« Cela va venir, cela se prépare, cela est déjà là, mais nous ne le voyons pas. » Le message est diffusé chaque jour par haut-parleurs. La peur est entretenue, la menace permanente dans cette société où le peuple, “bête servile”, vit sous surveillance, les individus sont asservis jusqu’à l’effondrement physique ou moral.
En contrepoint, une voix dissidente se fait entendre. Chaque soir, via les transistors distribués sous le manteau, Stern, l’héroïne placide, « milite sans violence pour un retour à soi ». Sans discours, elle berce, chante ou récite de la poésie. Elle parle à l’intime, à la mémoire en nous. Elle dit : Souvenez-vous.

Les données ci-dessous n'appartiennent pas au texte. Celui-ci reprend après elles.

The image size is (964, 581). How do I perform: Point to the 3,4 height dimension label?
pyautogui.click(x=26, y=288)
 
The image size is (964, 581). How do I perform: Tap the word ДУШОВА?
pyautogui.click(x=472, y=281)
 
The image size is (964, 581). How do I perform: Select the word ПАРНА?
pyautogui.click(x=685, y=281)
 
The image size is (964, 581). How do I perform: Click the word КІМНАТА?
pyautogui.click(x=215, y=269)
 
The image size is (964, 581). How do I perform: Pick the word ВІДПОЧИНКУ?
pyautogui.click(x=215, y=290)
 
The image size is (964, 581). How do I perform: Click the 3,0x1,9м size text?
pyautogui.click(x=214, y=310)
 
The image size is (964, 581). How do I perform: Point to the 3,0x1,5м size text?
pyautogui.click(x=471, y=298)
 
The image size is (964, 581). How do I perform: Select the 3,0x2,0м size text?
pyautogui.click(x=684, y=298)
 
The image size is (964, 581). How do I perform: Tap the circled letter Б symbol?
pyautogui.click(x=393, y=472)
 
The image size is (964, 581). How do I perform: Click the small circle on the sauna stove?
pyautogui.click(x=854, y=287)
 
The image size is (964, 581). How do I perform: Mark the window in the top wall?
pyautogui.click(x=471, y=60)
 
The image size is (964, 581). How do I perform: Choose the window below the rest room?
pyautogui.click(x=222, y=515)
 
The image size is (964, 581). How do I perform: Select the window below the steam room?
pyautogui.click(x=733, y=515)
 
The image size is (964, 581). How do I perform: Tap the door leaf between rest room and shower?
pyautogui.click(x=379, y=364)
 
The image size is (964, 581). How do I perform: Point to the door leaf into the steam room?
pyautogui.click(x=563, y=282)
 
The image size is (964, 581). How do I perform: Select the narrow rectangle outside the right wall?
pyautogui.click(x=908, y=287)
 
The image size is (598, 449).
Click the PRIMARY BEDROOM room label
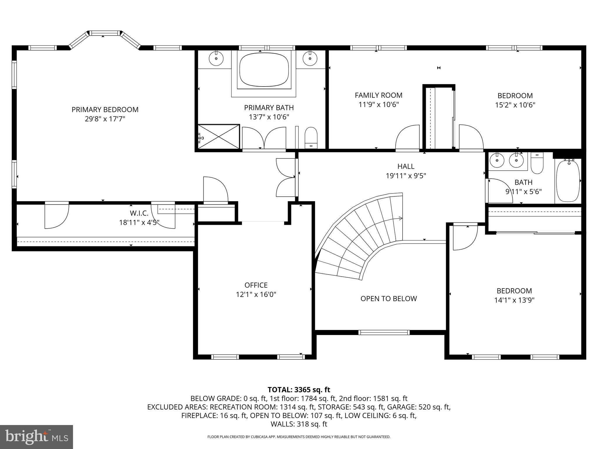pyautogui.click(x=105, y=110)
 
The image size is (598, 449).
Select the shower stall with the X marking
pyautogui.click(x=219, y=137)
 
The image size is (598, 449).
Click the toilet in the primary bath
pyautogui.click(x=311, y=137)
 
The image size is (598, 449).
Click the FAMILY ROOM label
pyautogui.click(x=378, y=95)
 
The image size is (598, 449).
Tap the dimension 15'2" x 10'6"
pyautogui.click(x=515, y=105)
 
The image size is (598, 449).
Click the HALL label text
pyautogui.click(x=406, y=166)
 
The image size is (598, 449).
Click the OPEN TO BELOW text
pyautogui.click(x=388, y=298)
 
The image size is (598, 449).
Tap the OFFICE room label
pyautogui.click(x=256, y=285)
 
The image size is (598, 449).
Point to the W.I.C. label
pyautogui.click(x=139, y=213)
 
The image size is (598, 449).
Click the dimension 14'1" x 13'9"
pyautogui.click(x=514, y=300)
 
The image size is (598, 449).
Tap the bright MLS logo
pyautogui.click(x=36, y=437)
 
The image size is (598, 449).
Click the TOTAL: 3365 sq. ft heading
pyautogui.click(x=299, y=390)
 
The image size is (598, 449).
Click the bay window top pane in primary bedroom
pyautogui.click(x=105, y=33)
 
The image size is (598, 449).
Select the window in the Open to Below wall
pyautogui.click(x=384, y=332)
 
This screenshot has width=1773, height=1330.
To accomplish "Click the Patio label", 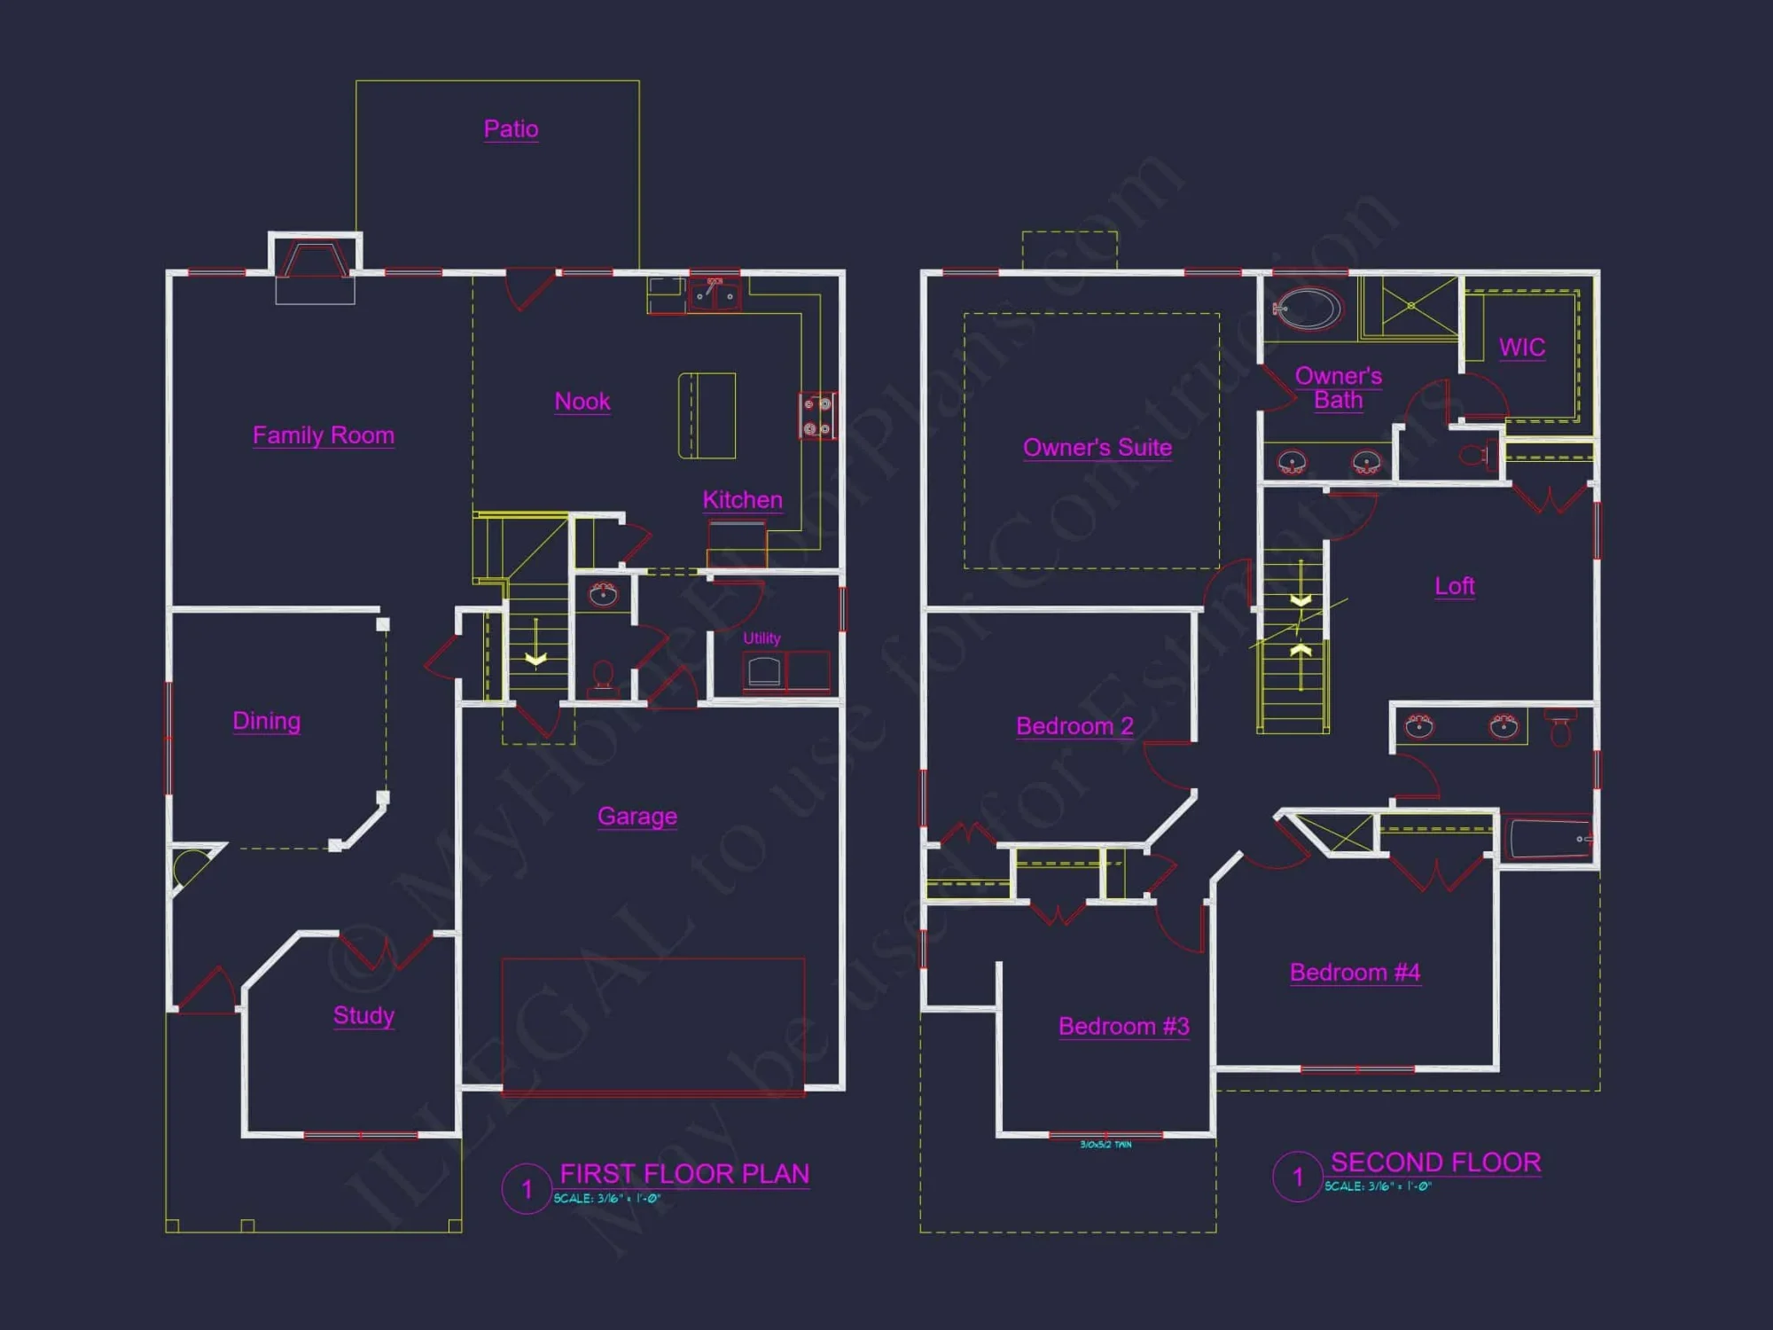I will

Dans ce conte poétique et politique, Lucie Taieb enchâsse deux récits avec brio : une dystopie antitotalitaire à la George Orwell et un drame familial au cœur d’un foyer parfaitement lisse en apparence. La mère touille ses confitures, le père travaille et les enfants jouent près des voies de chemin de fer désaffectées. Jusqu’au jour où Oskar, l’aîné de la fratrie, assiste à une scène de lynchage et à un meurtre. Il voit le corps de « la fille qui n’est pas d’ici » noyé dans la mare, son père dans la barque, sa sœur disparaître. Oui mais personne ne veut entendre sa version des faits. Peu importe qu’elle soit vraie, elle dérange. On lui en substitue une autre. Car ici, seule « la rhétorique gouverne le réel ». Et Oskar ainsi amputé de son vécu se met à dépérir.
Mais au fil des saisons, une métamorphose a lieu. Le peuple se réveille d’un long repos forcé, des brumes. Fin de la servilité et de l’errance, le temps est advenu d’inventer une certaine forme d’autonomie, son propre récit. C’est ce que propose au lecteur ce texte magnétique et mystérieux.